Uma outra consequência da adoção do modelo biomédico é, que se o problema que a pessoa enfrenta é um desequilíbio químico, não há muito que ela possa fazer com isso — a não ser tomar medicações. Essa visão tira do indivíduo a oportunidade de entender os seus problemas avaliando o contexto em que está inserido e agir para mudar sua vida. A medicação pode até fazer com que ele se sinta melhor enquanto ele a toma, mas os aspectos ambientais e sociais que o levaram a um estado depressivo poderão continuar lá, apenas esperando para provocar o mesmo efeito novamente. Ou seja, a medicação não resolveria as possíveis reais causas de uma depressão se não fosse combinada com uma mudança de vida, que no fundo, seria a verdadeira “cura”.

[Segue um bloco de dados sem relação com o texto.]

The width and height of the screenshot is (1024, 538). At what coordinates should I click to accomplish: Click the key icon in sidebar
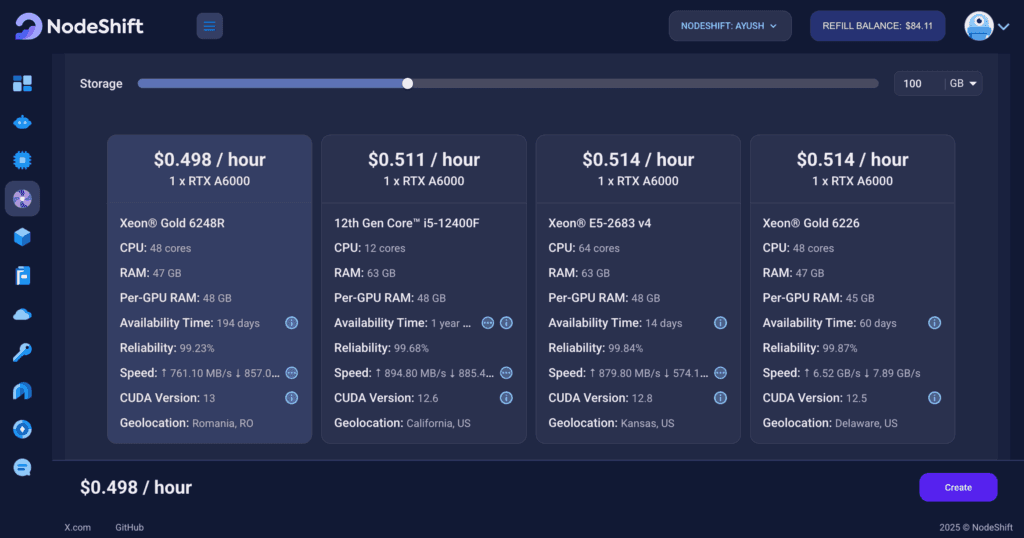click(22, 352)
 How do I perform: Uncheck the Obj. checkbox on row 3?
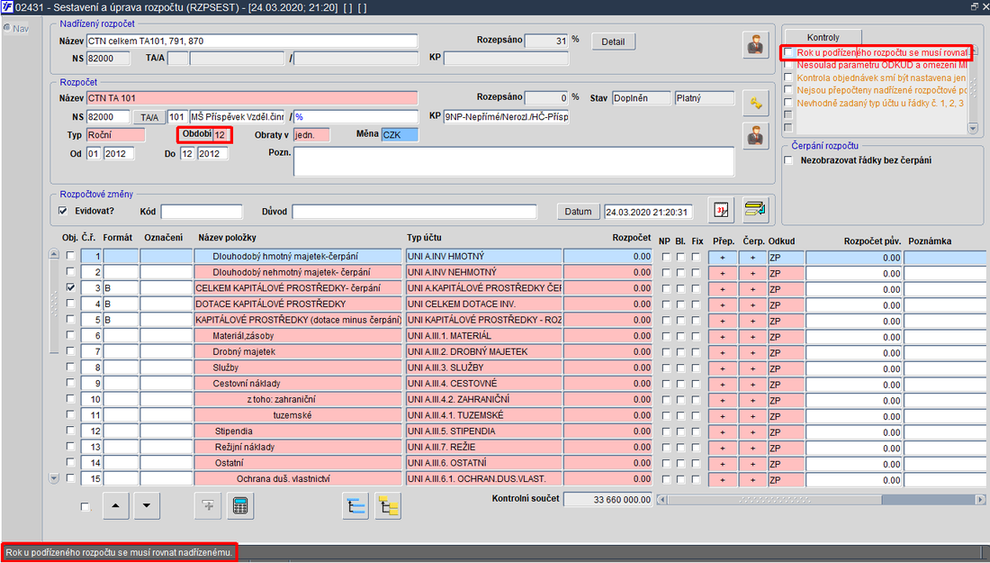70,287
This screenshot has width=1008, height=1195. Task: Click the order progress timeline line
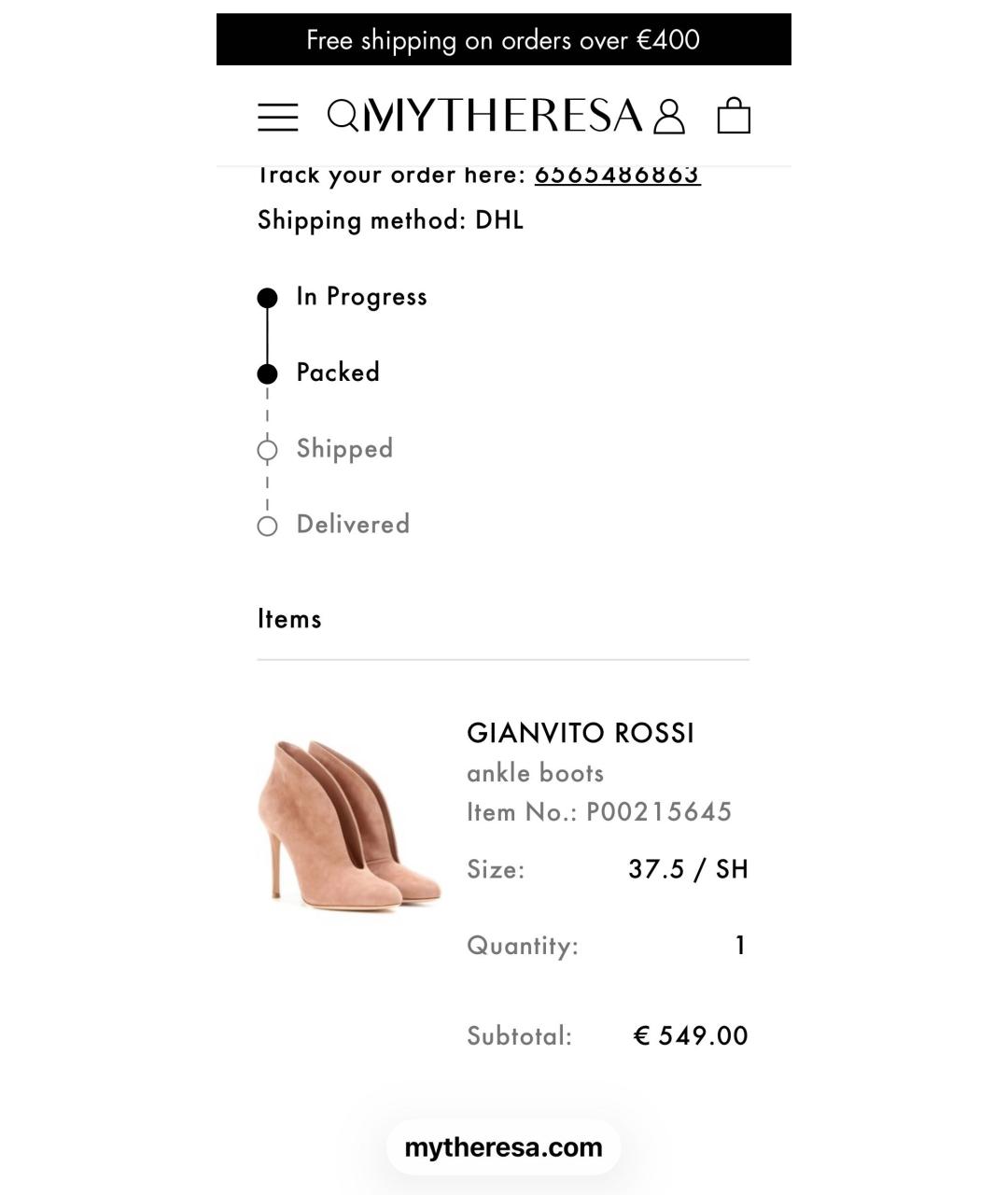tap(269, 334)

A partir desses pontos, você pode pensar que sou terminantemente contra as medicações. Não é o caso. Primeiro, porque toda essa discussão é teórica, e na prática o que existe é uma pessoa que está em sofrimento. Para essa pessoa, não importam os modelos explicativos, neurotransmissores, indústria farmacêutica. O que importa para ela é sua dor e sua vida, e essa é minha prioridade também, sendo que é isso que guia as conversas que eu e uma pessoa atendida temos sobre a questão da medicação.
Existem algumas situações em que considero que a medicação pode ser importante. Por exemplo, nos casos em que há risco claro de suicídio. Nesses momentos, a prioridade máxima é a vida, e qualquer recurso que possa ser utilizado para mantê-la deve ser empregado. São situações em que chego a ser categórico em relação à importância de fazer uma avaliação com um psiquiatra.

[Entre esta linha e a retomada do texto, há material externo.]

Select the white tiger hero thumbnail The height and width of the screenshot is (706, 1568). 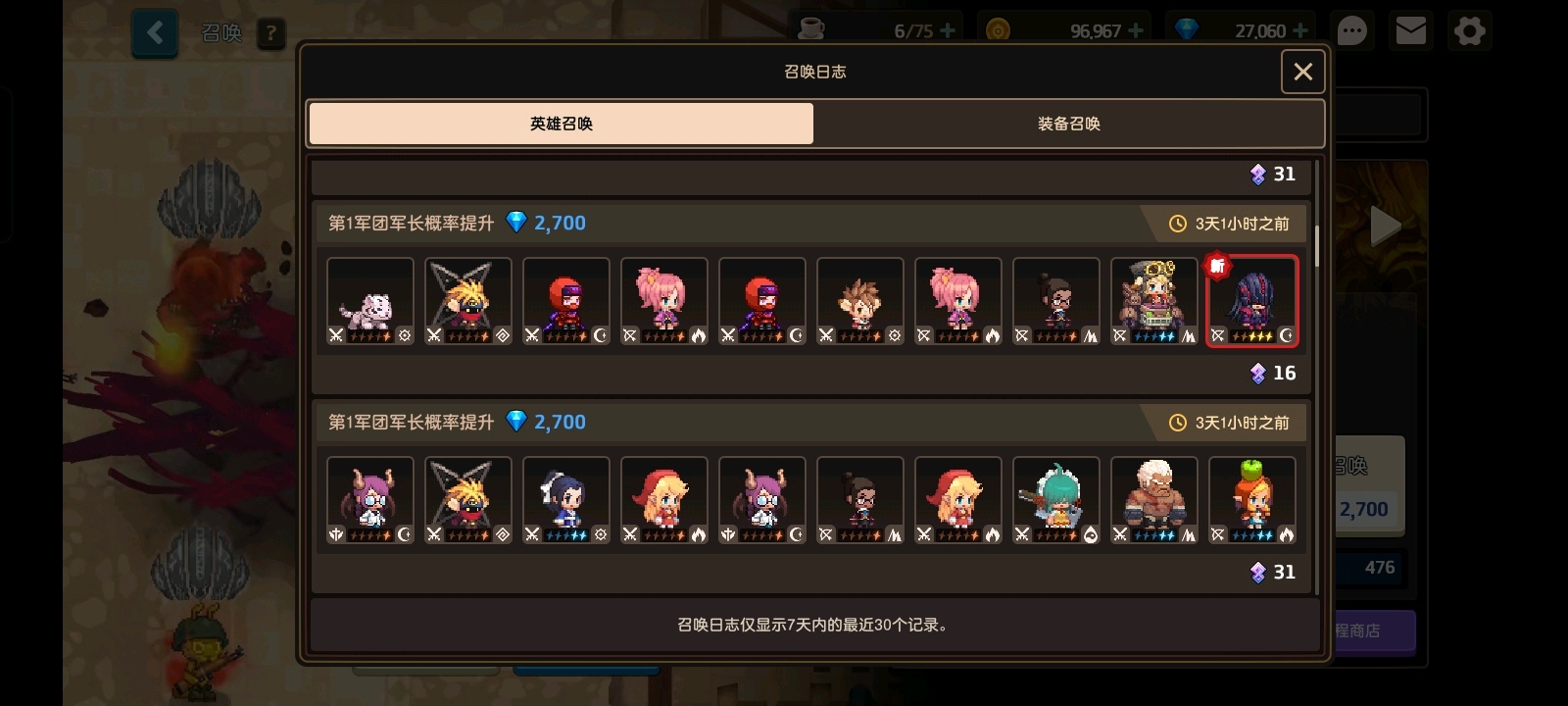click(x=370, y=301)
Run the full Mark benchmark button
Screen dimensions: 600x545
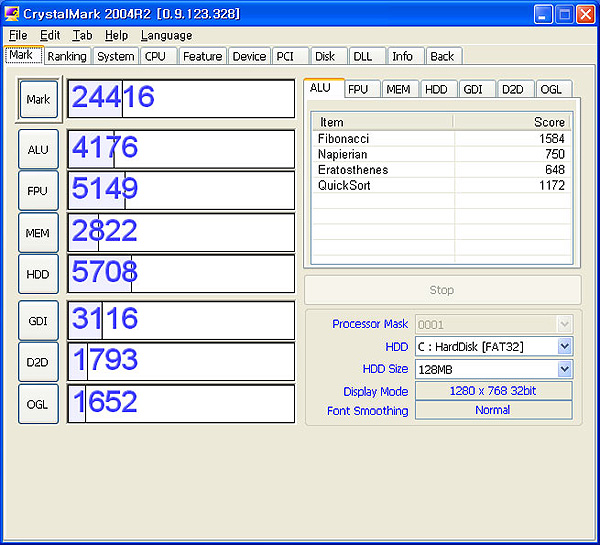(39, 99)
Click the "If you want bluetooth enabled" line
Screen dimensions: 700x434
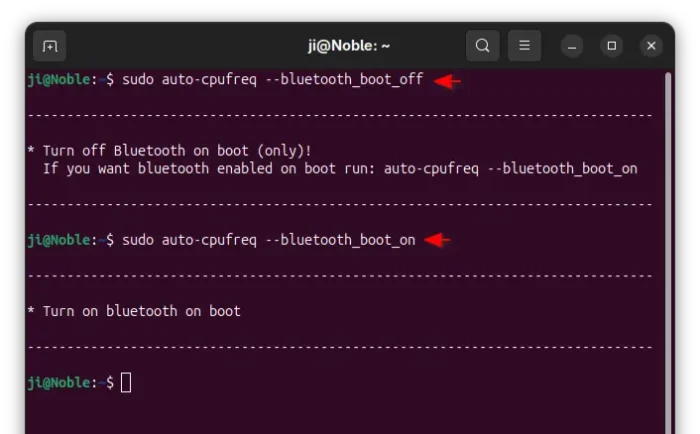click(340, 168)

Outros casos são aqueles em que a pessoa está com o humor tão depressivo que mesmo sabendo o que ela precisa fazer para mudar sua vida, ela não consegue pela falta de energia. Podemos até entender que ela chegou nesse ponto porque já foi frustrada em excesso e seus esforços foram em vão, mas essa compreensão não é suficiente para fazer com que a pessoa volte a ter ânimo para as mudanças. Além disso, nas situações em que a pessoa está em sofrimento intenso e busca alívio para isso, sinto que é minha função, como terapeuta, esclarecer sobre todas as opções disponíveis, ajudando a avaliar prós e contras.

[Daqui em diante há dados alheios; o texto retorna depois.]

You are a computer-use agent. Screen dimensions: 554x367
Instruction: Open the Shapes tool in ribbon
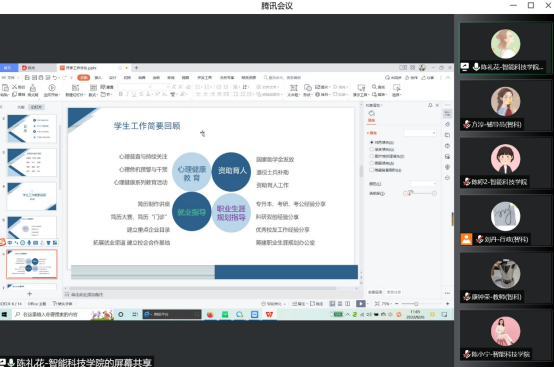pyautogui.click(x=307, y=88)
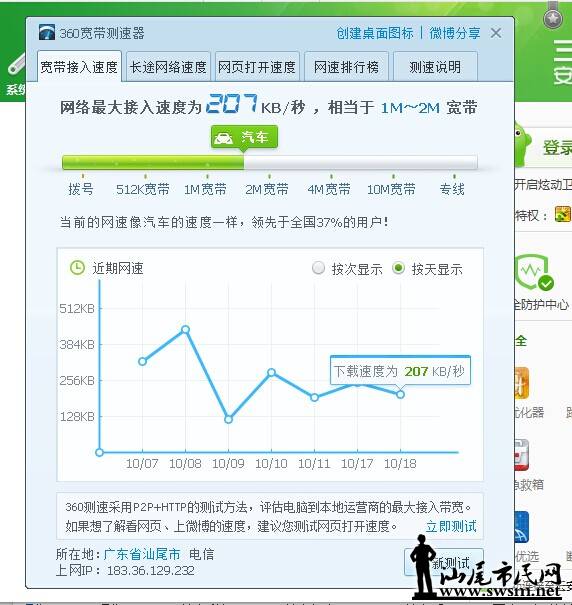
Task: Open the red first-aid kit 急救箱 icon
Action: tap(522, 455)
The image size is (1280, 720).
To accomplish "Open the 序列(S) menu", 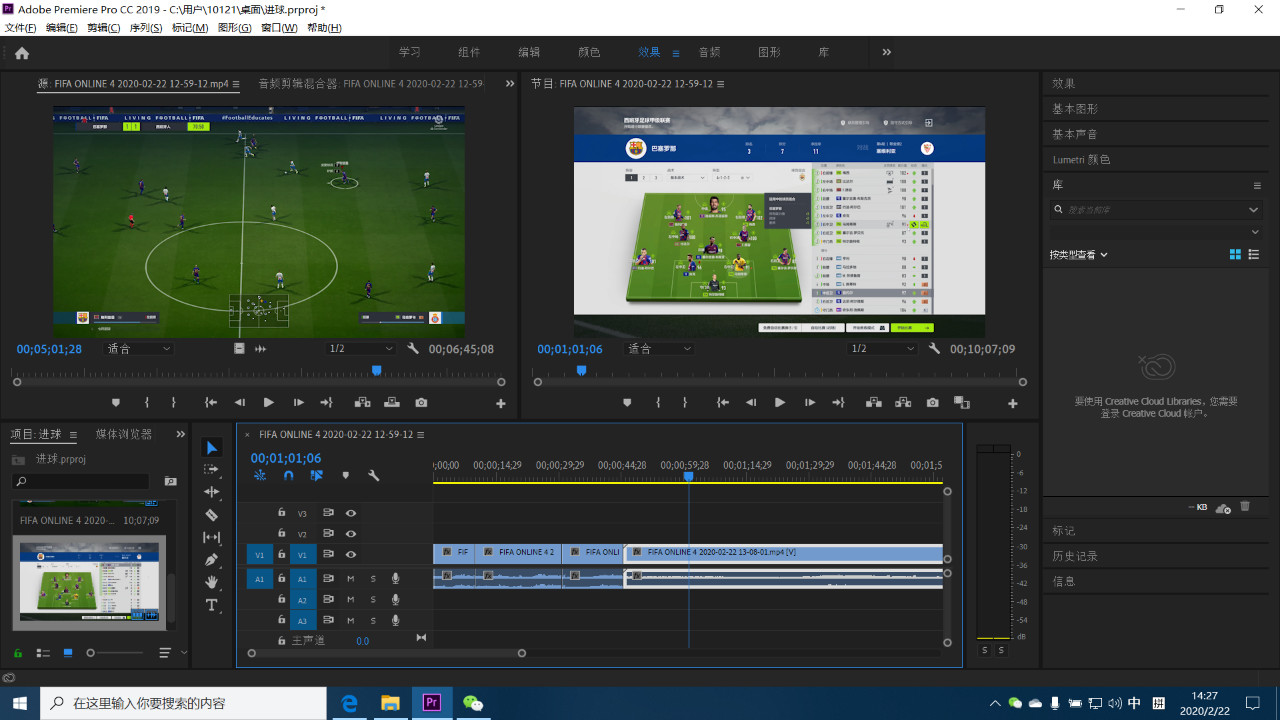I will click(x=146, y=28).
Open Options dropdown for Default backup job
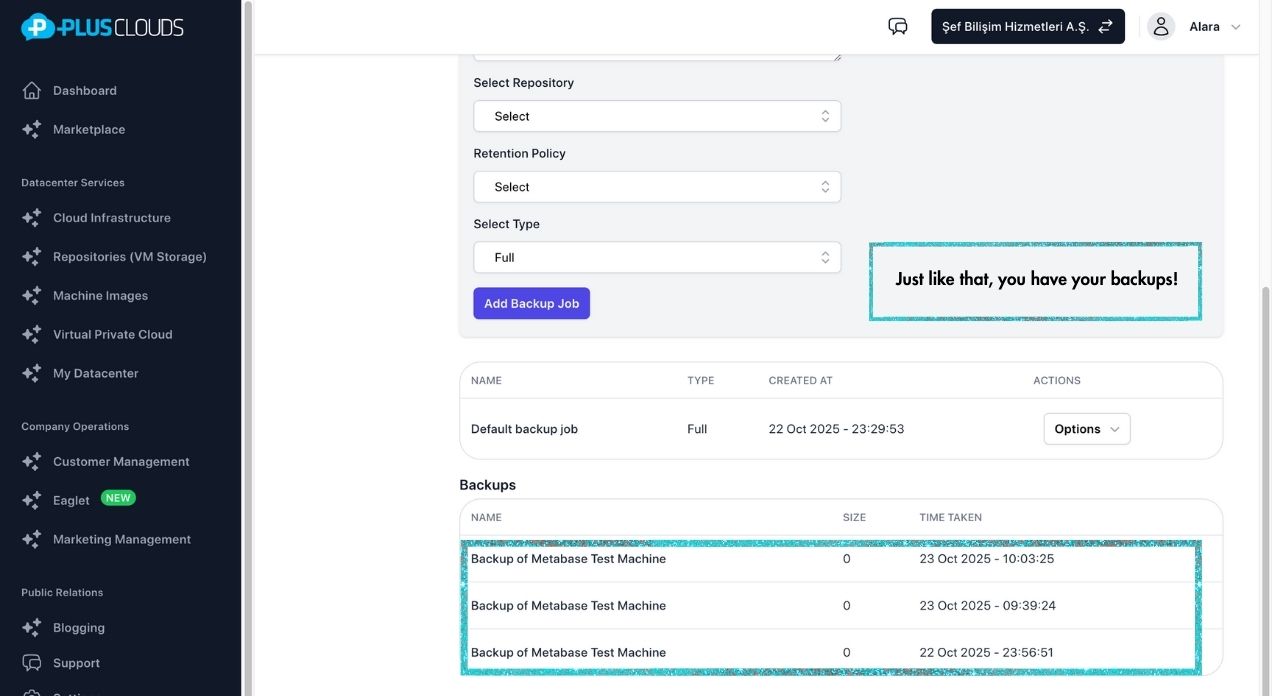 (x=1086, y=429)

No fim das contas, a decisão, obviamente, é sempre da pessoa atendida. Embora meu trabalho se baseie numa perspectiva que integra aspectos biológicos, psicológicos e sociais, buscando uma explicação ampla e mais completa daquilo que a pessoa passa, o biológico faz parte desse entendimento e deve ser considerado, especialmente quando há grande sofrimento ou risco para a pessoa. E mesmo o modelo biopsicossocial é também apenas mais um modelo, mais uma teoria, que não deve se sobrepor à situação concreta que estamos vivenciando.
Na prática, quando a pessoa está em dúvida, costumo sugerir que ela marque uma conversa com um psiquiatra para ter mais esclarecimentos e poder decidir melhor, sem se basear apenas em uma perspectiva. Muitas pessoas que atendi se beneficiaram do trabalho conjunto entre psiquiatra e psicólogo. Se por um lado a discussão sobre transtornos mentais, suas causas e os melhores tratamentos está longe de ter um fim, o sofrimento da pessoa que procura atendimento psicológico precisa de uma resposta imediata.
Referências
1. Leo, J., & Lacasse, J. R. (2008). The media and the chemical imbalance theory of depression. Society, 45(1), 35-45.
2. Deacon, B. J. (2013). The biomedical model of mental disorder: A critical analysis of its validity, utility, and effects on psychotherapy research. Clinical Psychology Review, 33(7), 846-861.